Note: When you originally created your ssh key-pair, the key generation program you used may have given you an option to locally encrypt your private key file.  If you took that option, you entered a passphrase to encrypt your private key, and at this point, you will need to supply that passphrase again, so as to be able to use your private key.

More information and background on ssh can be found in the manual pages of your computer's OS, or at various places on the web, such as here.

On Windows:

There are many SSH clients for Windows such as MobaXterm, XShell, which are known to run properly with the Openssh servers that AERPAW uses.  Please refer to the respective documentation or help material for such applications to know how to use them, how to specify the key to use, and how to specify to log in as the user "root".  Make sure you point your SSH client application to 

(i) the right ssh private key for the public key you uploaded on AERPAW portal

(ii) the right destination IP address for your experiment

(iii) make it use the username “root”) 

Alternatively, assuming you are using the Windows Subsystem for Linux (WSL) solution to be able to establish the VPN connection to your experiment in AERPAW, you can also use ssh from inside the WSL environment.  If you do, you should follow the instructions above for Linux, including placing the ssh keys in appropriate locations inside WSL, such as the home directory "~".

Log into the OEO-CONSOLE

In addition to the AVNs corresponding to your target Resources, you must also login to the OEO Console.  There are two minor differences between accessing the AVNs and the OEO-CONSOLE.
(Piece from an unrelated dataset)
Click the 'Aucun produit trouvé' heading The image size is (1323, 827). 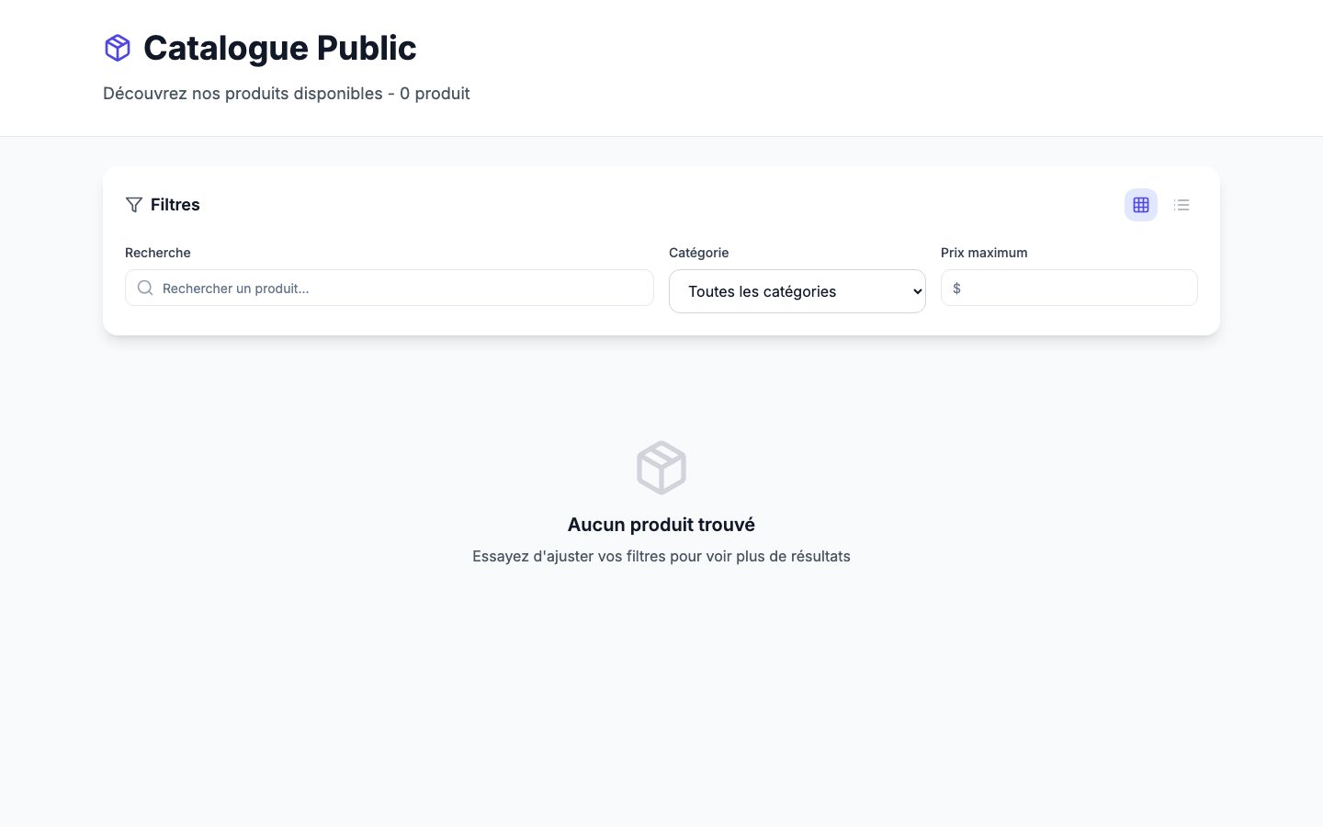click(x=662, y=525)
The first is that the IP address of the OEO-CONSOLE always ends with the byte of 62. 

The second, optional, step is for forwarding data from the vehicle emulation to a local install of QGroundControl , described in Section 3.1.1.  This step is not necessary if a graphical visualization of the vehicles is not desired. In order to forward the vehicle data to the local install of QGroundControl, a port forwarding should be enabled from each vehicle that is to be monitored to the local Experimenter's system. The transport protocol is TCP and the port number to be forwarded is 5760.  If multiple vehicles are used, all their data come (multiplexed) through the same 5760 port.

For example, to ssh into the OEO-CONSOLE of the same experiment as above the Experimenter should use:

ssh -i ~/.ssh/my_aerpaw_key -L 5760:127.0.0.1:5760 root@192.168.108.62

For details on how to forward the ports on various platforms, please see this page.

Continuing to Development

Subsequent parts of this User Manual, specifically Sections 3 and 4, provide instructions for developing your Experiment, after you have logged into the AVNs and the OEO Console as above.  The information in these sections are arranged as follows.  (Before continuing on to them, we recommend you finish reading the remaining subsections of Section 2.)

Section 3 describes the general framework common to all AERPAW Experiments.  The part of Section 3 before any of the subsections (i.e., "Experiment Structure Overview" is a perspective on envisioning scenarios that can potentially map onto AERPAW Experiments.

Section 3.1, and its subsections, describe the few categories to which all Sample Experiment software can be seen to belong - Radio, Vehicle Control, Traffic Generator, and Data Collection.  Section 3.2 complements it by showing how these categories of software fit together, and how the Experimenter may monitor, control, and generally orchestrate them using the OEO Console.  Together, these two subsections provide a structure in which all the software described in Section 4 fit in.

Section 3.3 provides a specific sample integration of examples of the different  classes of software.  Section 3.4 expands on running these pieces of software.  Section 3.5 provides specific help in data post-processing.

After this, you are ready to look at information specific to each Sample Experiment, as presented in various parts of Section 4.